El liberalismo político representado en partidos como En Marcha en Francia, o Ciudadanos en España, va más allá de sus partidos. Se puede ser socialcristiano, conservador, socialista, ecologista, laborista y al mismo tiempo adscribir a los principios del liberalismo  político. El liberalismo político como oposición al i-liberalismo (concepto inventado por el autócrata húngaro, Viktor Orban) ha llegado a ser un sinónimo de democracia.
El fin del duopolio ha puesto de manifiesto, sobre todo en Francia, la profunda crisis del socialismo europeo. Crisis que no se manifiesta en el fin de los partidos socialistas sino en una división, al parecer ya definitiva. A un lado, el socialismo democrático. Al otro, un  socialismo rabioso representado en partidos como Podemos, Francia Insumisa y Die Linke
Un gran peligro proviene de los socialistas rabiosos o “partidos bolivarianos europeos” llamados así en referencia al salvajismo político del chavismo venezolano. Los rabiosos tienen con el neo-fascismo muchos puntos en común. Entre otros, una feroz oposición a la UE, el culto al estado nacional, la anti-globalización, el anti-merkelismo, el putinismo, y un rechazo a la clase política a la que denominan “progresía”,  “casta”, “trama”, “elite”, “establishment”, “sistema”. Si a ello agregamos, su preferencia por gobiernos personalistas y plebiscitarios, podemos convenir en que estamos frente a una moneda de dos caras.
El socialismo rabioso de Mélenchon, descendiente lejano de los enragés de la revolución francesa, se nutre, al igual que el de su colega español Pablo Iglesias, de los nuevos sans- culotte, sectores sociales desintegrados, amorfos y anómicos generados por el declive de la sociedad industrial, todos unidos por las mismas fobias y miedos a la posmodernidad y a la política.
Marine Le Pen, siempre sagaz, ya ha descubierto la rabia que trae consigo el meléncholismo.
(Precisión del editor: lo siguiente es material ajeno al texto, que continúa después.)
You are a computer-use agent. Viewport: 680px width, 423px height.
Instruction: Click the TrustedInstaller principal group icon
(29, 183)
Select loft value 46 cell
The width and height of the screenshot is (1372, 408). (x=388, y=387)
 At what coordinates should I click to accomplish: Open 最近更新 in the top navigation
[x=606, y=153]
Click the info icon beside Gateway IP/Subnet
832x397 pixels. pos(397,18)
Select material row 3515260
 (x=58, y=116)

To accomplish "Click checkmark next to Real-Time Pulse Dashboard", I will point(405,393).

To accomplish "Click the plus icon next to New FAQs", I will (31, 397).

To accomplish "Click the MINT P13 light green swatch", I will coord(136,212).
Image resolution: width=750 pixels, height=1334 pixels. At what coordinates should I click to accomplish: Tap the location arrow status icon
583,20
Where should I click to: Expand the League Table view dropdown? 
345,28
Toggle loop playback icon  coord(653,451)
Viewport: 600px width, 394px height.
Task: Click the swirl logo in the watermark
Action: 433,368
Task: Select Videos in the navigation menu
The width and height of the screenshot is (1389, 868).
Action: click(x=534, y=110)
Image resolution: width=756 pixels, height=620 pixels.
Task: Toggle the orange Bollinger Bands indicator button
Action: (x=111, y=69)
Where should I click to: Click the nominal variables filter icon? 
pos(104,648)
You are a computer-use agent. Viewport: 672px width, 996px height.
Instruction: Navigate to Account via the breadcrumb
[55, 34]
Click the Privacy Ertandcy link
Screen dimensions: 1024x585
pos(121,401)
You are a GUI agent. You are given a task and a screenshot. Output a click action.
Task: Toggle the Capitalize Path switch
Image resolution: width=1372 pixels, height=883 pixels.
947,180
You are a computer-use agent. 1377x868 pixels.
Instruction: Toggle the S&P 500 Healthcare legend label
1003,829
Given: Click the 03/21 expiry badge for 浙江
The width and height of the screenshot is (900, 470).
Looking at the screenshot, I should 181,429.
En el duelo pre-electoral que mantuvo con Macron, si uno no hubiera sabido que la que hablaba era Le Pen, habría creído escuchar a una seguidora de Mélenchon o de Pablo Iglesias. 
Marine Le Pen no ha sido definitivamente derrotada. Pronto cambiará el nombre del Frente Nacional. Puede que desde ahí emerja un partido anti-capitalista y nacionalista a la vez. Del mismo modo, cuando Mélenchon, el rabioso, llamó indirectamente a boicotear a Macron, sabía muy bien lo que hacía.
Macron, en cambio, ha mostrado la línea: frente la amenaza de las alianzas objetivas que se divisan en el horizonte entre el socialismo rabioso y los neo-fascistas, solo cabe la unidad  de los demócratas. Entre el ethos y el pathos ha logrado imponerse el logos. Por el momento Francia continúa siendo cartesiana.